Importer/Distributor Jonathan Tinn of Blue Light Audio in Portland, Oregon, put together a multi-channel package of components believed as the finest sounding system available. All of these components have one thing in common: they were statement pieces attempting to bridge the gap between hi-fi and live music. In the case of Albert Von Schweikert’s new $60k loudspeaker design, the Virtual Reality-9ES (his moniker for a set of design standards that can closely replicate live musical waveforms). Let me say this, the VR-9SE sounded very close to “live”  and in comparison to more expensive loudspeakers I heard perusin' round the show, this latest effort must be considered a bargain. [Consider this, Von Schweikert showed secret drawings of his new VR7 prototype, which looks very much like the VR9SE's minus a powered sub, that will retail for about 30k and slated to debut this spring.] 

Von Schweikert - the man, as well as his machine - blessed showgoers by unveiling two pair of the mid-sized VR-9SE’s in a four-channel format in gigantic 24' x 34' ballroom. Employing the impressive multi-channel EMM Labs Switchman preamp ($8K) and SACD transport/DAC ($16k combo) rested upon the attractive and functional Craz Reference isoRack from Silent Running Audio ($7k). Four Swiss DarTZeel ($13K/ea) 100-watt amplifiers drove the VR-9SE’s in a vertical bi-amp mode, using Jena Labs woven copper cables (price TBA). A variety of SACD multi-channel recordings were used to demonstrate how recorded sound can approach a live concert performance. Bravo, Mr. Von Schweikert, you've done it again! 
Von Schweikert, once again gave me the scoop on how he and his design team, led by Kevin Malmgren, VP Engineering at VSA (photo left), were able to design yet another ground-breaking system. Chew on these VR-9SE factoids that Von Schweikert spoke quite matter-of-factly into my Sony voice recorder:


Bandwidth: 10Hz to 100kHz (claimed to be a “first” in a reasonably sized system).

Distortion: Less than 0.7% at 100dB (that’s the lowest distortion around, folks).

Sensitivity: 96dB (this amount of dynamic range will leave you with goose bumps on a daily basis).

Output Level Capability: 127dB with less than 3% distortion (Is it Live or is it VR-9?)

Drive Units: 1-15” powered subwoofer, 2-9” midbass, 1-7” midrange, 1-1.5” Dual ring tweeter, and 1-5” ribbon super tweeter (front), 1-5” ribbon rear-firing Ambience Retrieval driver.
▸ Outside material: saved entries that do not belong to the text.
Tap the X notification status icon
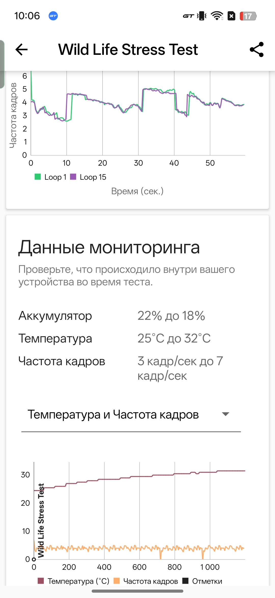 coord(231,16)
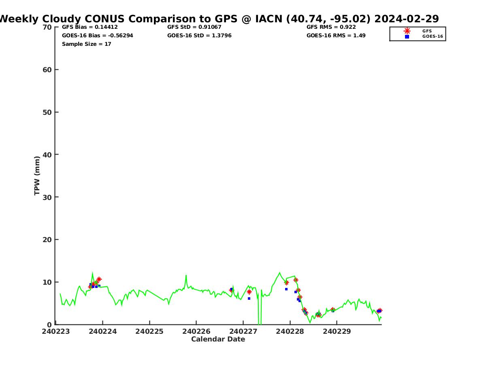The image size is (486, 365).
Task: Select the GOES-16 label in the legend
Action: [x=433, y=37]
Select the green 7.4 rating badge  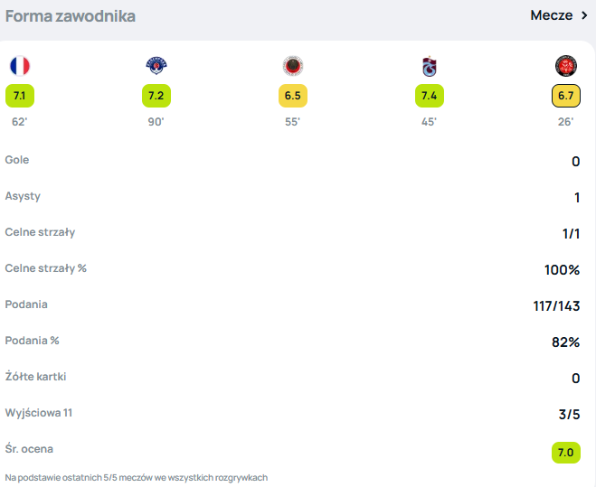[x=430, y=96]
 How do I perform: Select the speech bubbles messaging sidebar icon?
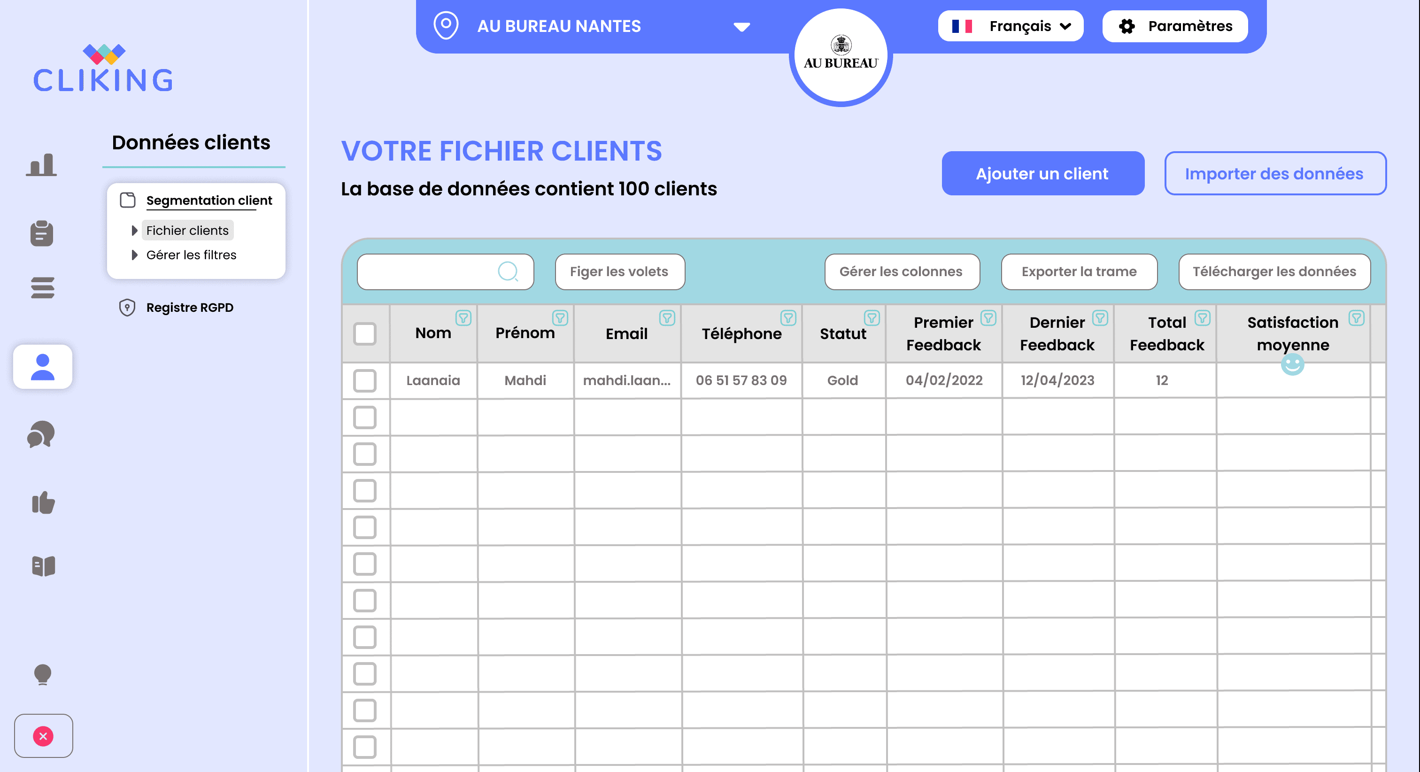coord(41,435)

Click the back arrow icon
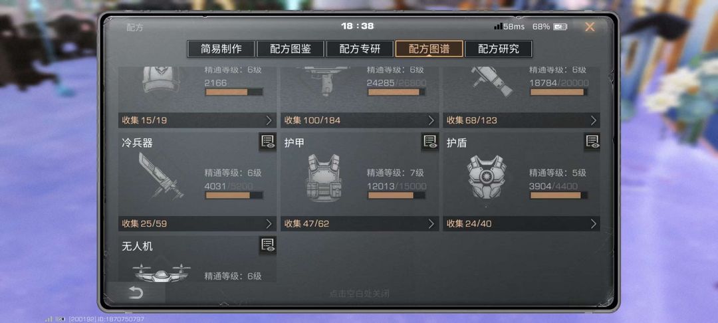pos(136,293)
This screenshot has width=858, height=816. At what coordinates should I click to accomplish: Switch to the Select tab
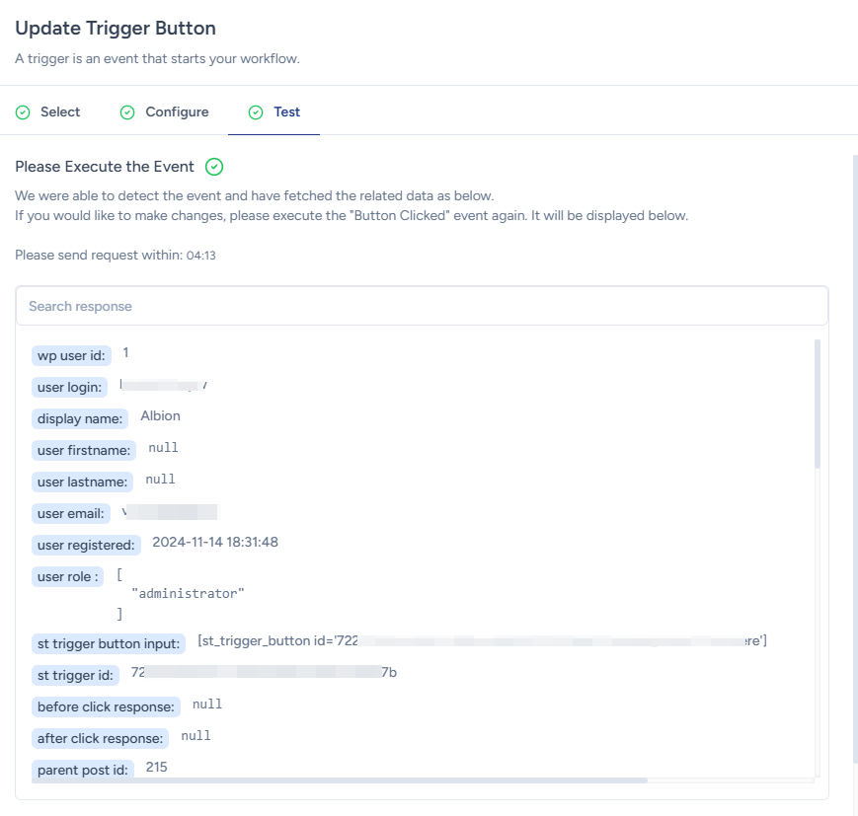(x=60, y=112)
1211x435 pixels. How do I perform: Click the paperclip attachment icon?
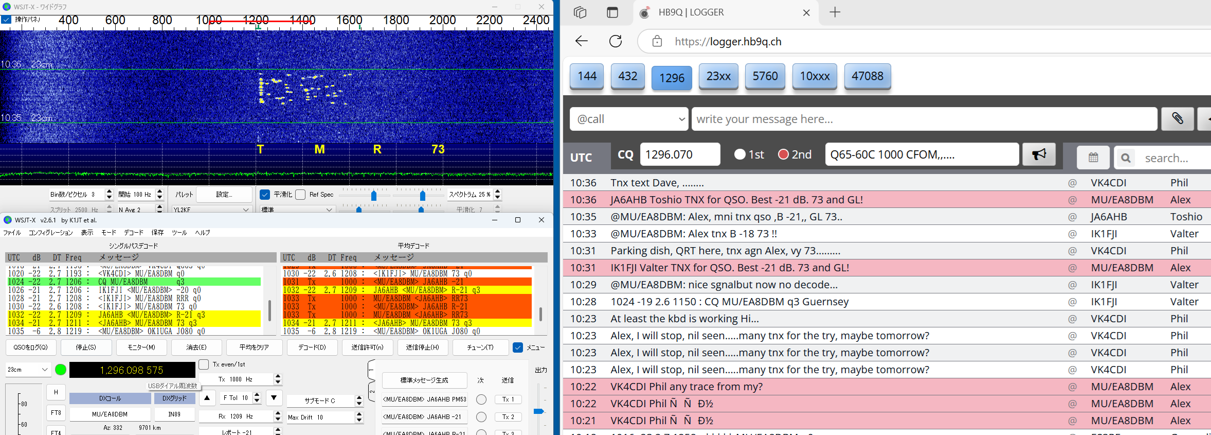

Amplification: Built-in 1,000-watt Class D amplifier used to drive the rear mounted 15” sub exclusively.


The Von Schweikert Audio VR-9SE is a scaled down version of their flagship $125k VR-11SE, considered by many as one of the most accurate transducers in the world. Unfortunately, the VR-11SE stands nearly eight feet tall and at a ½ ton in weight, many potential customers demanded a scaled-down “real world” version. From the front, the VR-9SE is not particularly intimidating, being only 50” tall and 11” wide in front. However, the 350 lb. weight per side curb-weight and 30” depth makes you realize this isn't your average floor-standing speaker.




A handsome two-piece stacking system, the “L” shaped bottom and top piecesinterlock together and “float” on rubber pucks designed to reduce vibration. The woofer section houses twin 9” Excel magnesium-coned front-firing woofers to handle midbass down to 40Hz, while a 15” rear-firing Diamond woofer provides infrasonic bass depth Von Schweikert states is "equalized to 10Hz." 
The split woofer system, using a large infrasonic driver and the smaller midbass drivers, enables the VR-9SE to have both huge output at extremely frequencies and very high speed in the midbass;/lower midrange frequencies. You get the weight and power from the fast 15” and the clarity from the 9” midbass drivers - "minus the VR-11, if there is anything out there that can top this design, I haven’t heard it" boasts Von Schweikert.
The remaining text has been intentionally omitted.